Ci si ritrova davanti a un immenso murales, immagini giganti sul muro della segregazione. Sembra di stare a Betlemme davanti al muro della vergogna, tra Israele e Cisgiordania. Grande impatto, trovarsi piccoli di fronte una finta/vera realtà di disagio, segregazione, forte impatto sulla vita delle persone. La grandezza della dimensione, l'assordante rumore, sovrasta. Non si è solo davanti a tante opere d'arte come "La colomba corazzata" o "il lanciatore di fiori ", si è davanti una immersiva esperienza in cui la rabbia, l'impotenza la negazione a felice infanzia, ci rende piccoli e tristi. Banksy ha toccato tutte le corde delle nostre emozioni, ci ha invogliato a riflettere sorridendo e questa mostra allestita in un "non luogo" rende tutto più vero, amplificato disarmante.

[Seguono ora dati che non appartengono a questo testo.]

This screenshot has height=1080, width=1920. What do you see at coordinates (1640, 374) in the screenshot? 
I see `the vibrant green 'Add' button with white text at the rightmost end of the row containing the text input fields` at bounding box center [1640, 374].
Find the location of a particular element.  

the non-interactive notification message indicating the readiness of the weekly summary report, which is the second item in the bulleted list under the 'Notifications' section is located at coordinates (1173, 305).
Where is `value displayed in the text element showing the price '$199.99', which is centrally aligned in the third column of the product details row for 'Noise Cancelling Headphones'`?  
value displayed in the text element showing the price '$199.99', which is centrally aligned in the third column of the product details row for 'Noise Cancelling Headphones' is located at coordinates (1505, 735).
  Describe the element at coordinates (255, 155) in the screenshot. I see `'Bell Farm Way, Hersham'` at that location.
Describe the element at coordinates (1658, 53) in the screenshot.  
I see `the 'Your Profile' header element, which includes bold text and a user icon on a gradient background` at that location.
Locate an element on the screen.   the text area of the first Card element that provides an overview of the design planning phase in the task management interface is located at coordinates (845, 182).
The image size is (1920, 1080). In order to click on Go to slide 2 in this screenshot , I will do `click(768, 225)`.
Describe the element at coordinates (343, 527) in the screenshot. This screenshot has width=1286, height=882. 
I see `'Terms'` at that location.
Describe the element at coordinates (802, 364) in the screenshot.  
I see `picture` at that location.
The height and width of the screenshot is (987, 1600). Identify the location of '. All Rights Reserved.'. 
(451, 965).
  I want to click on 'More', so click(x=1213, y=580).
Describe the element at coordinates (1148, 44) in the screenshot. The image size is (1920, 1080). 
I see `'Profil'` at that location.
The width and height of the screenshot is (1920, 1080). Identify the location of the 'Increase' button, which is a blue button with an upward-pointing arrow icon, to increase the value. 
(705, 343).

Si conclude in perfetto stile Banksy con il merchandising e con la voglia di portare a casa un piccolo pezzo del suo mondo, che è anche il nostro, fatto di contrasti e miserie, di falsi miti e rifiuti verso realtà quotidiane, negazione del consumismo e frenesia nell'accaparrarsi un piccolo grande falso d'autore, un rifiuto categorico all'omologazione e una indispensabile acquisto di un pezzo seriale.

Questo è Banksy, questo il suo mondo e questa una mostra non autorizzata ma accettata di cui sicuramente l'artista ha piacere che sia divulgata e che continui il suo viaggio nelle stazioni, rendendo ancor di più la sua notorietà "sconosciuta".